Dzisiaj Elena ma 46 lat. Na świat patrzy zmęczonymi oczami. Stara się nie pamiętać o młodości strawionej na realizacji swego marzenia. Nadal jest daleka tajemnicy swego dziadka, a czuje, że potrzebuje odpoczynku.
WAŻNE OSOBY
Nadkomisarz Elena Sawczuk, lat 46, Tropicielka Tajemnic
Sekcja Administracyjna
WYGLĄD: Szary golf i niemodna spódnica, brak makijażu. Tylko wspaniałe, kędzierzawe blond włosy, ciasno upięte, i szmaragdowe oczy marzyciela mogą nadal wielu mężczyzn przyprawić o bezsenność. Plotka głosi, że ten efekt wywołują staroegipskie perfumy. Gdy wzburzenie lub inna gwałtowna emocja sprawia, iż jej wzrok pała energią, wydaje się być dwadzieścia lat młodsza.
OSOBOWOŚĆ: Życie to szachy albo równanie trzeciego stopnia. Uczucia to dar od Boga, nie mogą jednak wpływać na polityczne decyzje. Intensywne jezuickie ćwiczenia duchowe, którym poddał ją w młodości ojciec Brennan dały jej wielką samodyscyplinę i kontrolę nad emocjami i ciałem. Właściwie dopiero od kilku lat, gdy spełniła marzenie i powołała organ, który ma możliwość zbadania okoliczności śmierci jej dziadka, dała sobie prawo do życia towarzyskiego. Jest jednak wymagająca i trudno jej znaleźć sobie partnera na dłużej.

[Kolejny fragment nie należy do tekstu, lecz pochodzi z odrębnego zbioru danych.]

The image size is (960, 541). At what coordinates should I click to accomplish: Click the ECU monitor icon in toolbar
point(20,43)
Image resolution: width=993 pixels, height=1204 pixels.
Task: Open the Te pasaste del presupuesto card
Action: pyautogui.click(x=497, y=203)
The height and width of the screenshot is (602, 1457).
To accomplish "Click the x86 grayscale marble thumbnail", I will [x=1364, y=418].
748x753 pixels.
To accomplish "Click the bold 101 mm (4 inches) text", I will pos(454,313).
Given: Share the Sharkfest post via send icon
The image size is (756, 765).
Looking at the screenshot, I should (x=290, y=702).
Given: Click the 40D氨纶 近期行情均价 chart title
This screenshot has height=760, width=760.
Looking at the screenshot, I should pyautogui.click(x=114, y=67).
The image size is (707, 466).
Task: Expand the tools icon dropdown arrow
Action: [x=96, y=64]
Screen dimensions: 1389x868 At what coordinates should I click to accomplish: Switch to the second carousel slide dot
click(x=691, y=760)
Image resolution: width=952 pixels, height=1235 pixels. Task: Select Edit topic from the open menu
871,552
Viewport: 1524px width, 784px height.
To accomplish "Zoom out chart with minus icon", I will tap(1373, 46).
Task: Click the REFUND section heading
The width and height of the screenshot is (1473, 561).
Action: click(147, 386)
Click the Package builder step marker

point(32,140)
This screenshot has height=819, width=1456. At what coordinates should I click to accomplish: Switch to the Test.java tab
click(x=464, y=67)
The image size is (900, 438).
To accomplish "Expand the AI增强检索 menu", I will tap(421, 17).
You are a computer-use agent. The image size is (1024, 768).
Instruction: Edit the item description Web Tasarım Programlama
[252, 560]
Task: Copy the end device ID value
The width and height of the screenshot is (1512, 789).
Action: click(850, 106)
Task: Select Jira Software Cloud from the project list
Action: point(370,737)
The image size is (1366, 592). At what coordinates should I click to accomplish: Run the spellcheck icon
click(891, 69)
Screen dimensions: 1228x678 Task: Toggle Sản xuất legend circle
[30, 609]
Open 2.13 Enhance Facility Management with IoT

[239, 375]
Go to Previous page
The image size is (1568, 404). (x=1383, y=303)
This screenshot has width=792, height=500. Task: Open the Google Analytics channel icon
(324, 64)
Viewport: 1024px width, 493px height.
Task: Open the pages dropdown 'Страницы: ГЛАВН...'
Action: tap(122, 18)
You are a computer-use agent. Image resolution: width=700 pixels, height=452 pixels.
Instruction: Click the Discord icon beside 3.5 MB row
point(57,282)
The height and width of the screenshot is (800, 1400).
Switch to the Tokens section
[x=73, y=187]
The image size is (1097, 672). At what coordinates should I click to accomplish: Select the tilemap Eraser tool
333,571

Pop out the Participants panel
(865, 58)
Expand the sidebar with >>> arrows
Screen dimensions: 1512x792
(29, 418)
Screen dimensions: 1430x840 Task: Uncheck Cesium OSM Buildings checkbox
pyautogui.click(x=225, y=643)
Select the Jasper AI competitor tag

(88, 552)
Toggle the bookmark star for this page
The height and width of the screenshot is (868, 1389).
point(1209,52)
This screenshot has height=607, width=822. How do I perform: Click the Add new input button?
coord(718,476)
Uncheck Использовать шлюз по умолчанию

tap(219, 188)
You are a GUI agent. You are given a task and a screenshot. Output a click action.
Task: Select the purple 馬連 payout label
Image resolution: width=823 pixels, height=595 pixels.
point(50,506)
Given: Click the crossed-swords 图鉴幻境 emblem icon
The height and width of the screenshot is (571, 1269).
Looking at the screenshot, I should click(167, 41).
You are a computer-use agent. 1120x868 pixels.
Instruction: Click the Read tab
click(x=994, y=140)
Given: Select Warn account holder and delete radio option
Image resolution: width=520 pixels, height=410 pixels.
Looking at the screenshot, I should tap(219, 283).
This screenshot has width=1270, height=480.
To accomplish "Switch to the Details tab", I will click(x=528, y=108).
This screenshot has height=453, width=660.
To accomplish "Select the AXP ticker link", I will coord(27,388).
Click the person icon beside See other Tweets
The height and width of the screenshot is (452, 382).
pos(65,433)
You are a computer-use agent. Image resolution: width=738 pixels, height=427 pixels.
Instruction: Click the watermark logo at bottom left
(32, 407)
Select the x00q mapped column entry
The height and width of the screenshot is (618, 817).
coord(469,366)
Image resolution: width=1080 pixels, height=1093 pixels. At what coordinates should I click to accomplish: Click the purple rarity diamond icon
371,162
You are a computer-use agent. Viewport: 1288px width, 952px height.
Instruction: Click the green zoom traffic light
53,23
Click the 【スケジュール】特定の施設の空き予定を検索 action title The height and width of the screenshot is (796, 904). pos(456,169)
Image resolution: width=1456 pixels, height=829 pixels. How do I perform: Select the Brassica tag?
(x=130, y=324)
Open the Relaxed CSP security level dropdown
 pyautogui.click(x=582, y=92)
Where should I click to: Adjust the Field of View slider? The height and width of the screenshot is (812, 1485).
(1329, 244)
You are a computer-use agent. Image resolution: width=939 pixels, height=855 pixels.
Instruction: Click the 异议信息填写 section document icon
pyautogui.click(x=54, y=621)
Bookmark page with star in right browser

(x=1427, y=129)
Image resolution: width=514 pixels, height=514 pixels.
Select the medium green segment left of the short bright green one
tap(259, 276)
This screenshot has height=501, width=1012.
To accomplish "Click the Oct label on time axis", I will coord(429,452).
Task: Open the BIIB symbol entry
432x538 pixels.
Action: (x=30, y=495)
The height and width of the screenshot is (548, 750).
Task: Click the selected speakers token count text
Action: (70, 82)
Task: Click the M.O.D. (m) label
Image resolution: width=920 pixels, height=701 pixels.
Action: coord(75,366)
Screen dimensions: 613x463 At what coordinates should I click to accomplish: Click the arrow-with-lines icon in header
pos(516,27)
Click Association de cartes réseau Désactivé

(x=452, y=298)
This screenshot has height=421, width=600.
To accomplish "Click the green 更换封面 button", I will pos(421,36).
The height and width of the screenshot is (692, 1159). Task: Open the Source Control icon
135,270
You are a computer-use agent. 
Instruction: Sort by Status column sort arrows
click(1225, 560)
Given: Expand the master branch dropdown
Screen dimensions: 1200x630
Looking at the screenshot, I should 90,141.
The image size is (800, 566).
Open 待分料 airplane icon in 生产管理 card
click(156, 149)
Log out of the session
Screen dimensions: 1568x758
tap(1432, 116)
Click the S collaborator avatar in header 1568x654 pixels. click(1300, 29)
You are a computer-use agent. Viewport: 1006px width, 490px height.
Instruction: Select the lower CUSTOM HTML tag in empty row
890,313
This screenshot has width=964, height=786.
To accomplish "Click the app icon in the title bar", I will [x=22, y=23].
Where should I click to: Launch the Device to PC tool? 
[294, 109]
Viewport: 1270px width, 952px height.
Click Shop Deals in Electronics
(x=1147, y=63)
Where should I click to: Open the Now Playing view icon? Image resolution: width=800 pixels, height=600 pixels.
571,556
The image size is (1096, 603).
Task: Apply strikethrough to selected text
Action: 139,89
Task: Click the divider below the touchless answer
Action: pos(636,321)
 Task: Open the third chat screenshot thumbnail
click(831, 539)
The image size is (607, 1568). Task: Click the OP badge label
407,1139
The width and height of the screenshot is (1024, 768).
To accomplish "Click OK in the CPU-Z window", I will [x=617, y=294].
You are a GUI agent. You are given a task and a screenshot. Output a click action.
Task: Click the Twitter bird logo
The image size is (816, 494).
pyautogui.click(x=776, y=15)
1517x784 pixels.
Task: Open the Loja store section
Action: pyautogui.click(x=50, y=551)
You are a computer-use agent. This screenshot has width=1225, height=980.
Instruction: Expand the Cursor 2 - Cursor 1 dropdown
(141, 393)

Komisarz Brennan Haley, lat 74, były jezuita
Sekcja Administracyjna
WYGLĄD: Zwykle jest to zapinany, ciemnozielony sweter i o cień jaśniejsza koszula do ciemnoszarych spodni w kant. Na uroczyste okazje zakłada krawat uniwersytetu w Dublinie. Na niezgrabnym (źle zrośniętym) palcu serdecznym lewej ręki ma dziesiątek różańca. Mimo wieku, ma silne i sprawne ciało, promieniuje energią i zdecydowaniem. W Wydziale mówi się na niego „Sfinks”.
OSOBOWOŚĆ: Zawsze otwarty do dyskusji, potępia tylko poglądy, nigdy ludzi - zawsze znajdzie w drugim coś dobrego. Przeżył potężny kryzys podczas ekskomuniki i zdołał się z niego podnieść, wykreślając Kościół ze swych stosunków z Bogiem. Nie czuje nienawiści do swych dręczycieli. Jego fascynacją jest psychologia. Posiada dar porozumienia z najtrudniejszymi ludźmi - utrzymuje ciepłe stosunki z IRA, koresponduje z dawnymi współpracownikami z Nowego Jorku. Jest humanistą. Znakomicie odnajdował się podczas ulicznych strzelanin, jak napisano w jego dossier - ma zmysł walki. Wiek nie przytępił jego sprawności, niekiedy uczestniczy w akcjach w terenie.